В траве под лодкой почти не было воды, но выйти из лодки не удавалось: все качалось и тянуло куда-то вниз. Шестом я пытался отыскать там, внизу, хоть что-нибудь твердое, но уставал, садился и тянул, тянул на себя ломкие стебли. Стебли и листья часто были острыми. После такой дороги руки всегда саднило, дергало по ночам. Но трава была не последним препятствием на пути к Окштомскому озеру — в траве тут же сваливались на тебя хищной, тупой ордой комары. Полчища, легионы серых пигмеев съедали лицо, руки. Мази и жидкости не помогали: пот тут же смывал химическую маску. Химия попадала в глаза, от нее белели губы, облезали, покрывались трещинами, и тогда хоботки комаров впивались еще глубже…

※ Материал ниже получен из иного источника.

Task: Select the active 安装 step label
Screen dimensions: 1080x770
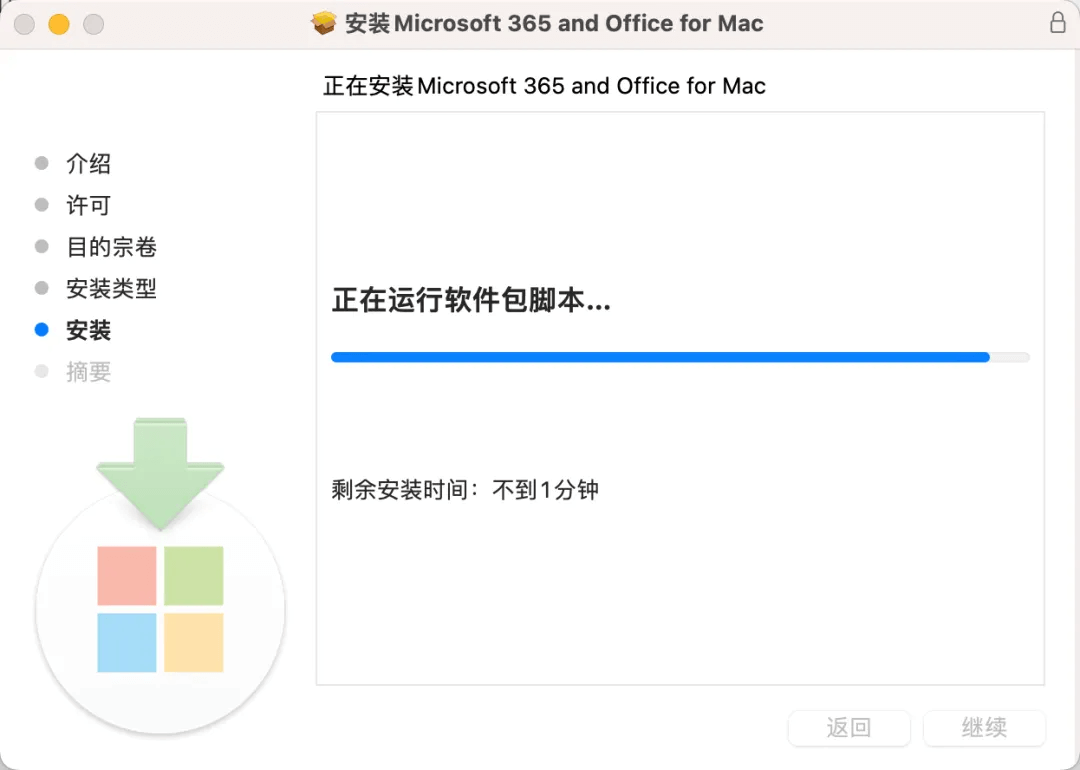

Трава оставалась позади. После тяжелой дороги озеро останавливало и завораживало яркостью, и тогда я невольно вспоминал, что любая красота всегда таится за семью замками…
Окштомское озеро надолго не задержало меня. Я бродил по очереди ко всем озерам и, возвращаясь из тайги, часто ловил себя на мысли, что где-то там, далеко, и на этот раз осталась не найденная мной особая тишина… В тайге бушевало лето, зеленое поющее лето Севера, поющее и днем, и белыми ночами. В такие ночи почти на всех озерах одинаково хорошо ловилась рыба. В легком ночном тумане крупные мокрые рыбины поблескивали черненым серебром и оттого казались особенно тяжелыми. Я складывал их в берестяной заплечник, возвращался домой с богатым уловом и тогда не так остро осознавал, что все озера открыты еще до меня, и даже как будто примирился с тем, что хожу по тайге вслед за бывшими здесь людьми, пользуюсь их тропами, что мне самому вряд ли удастся проложить свою собственную лесную дорожку.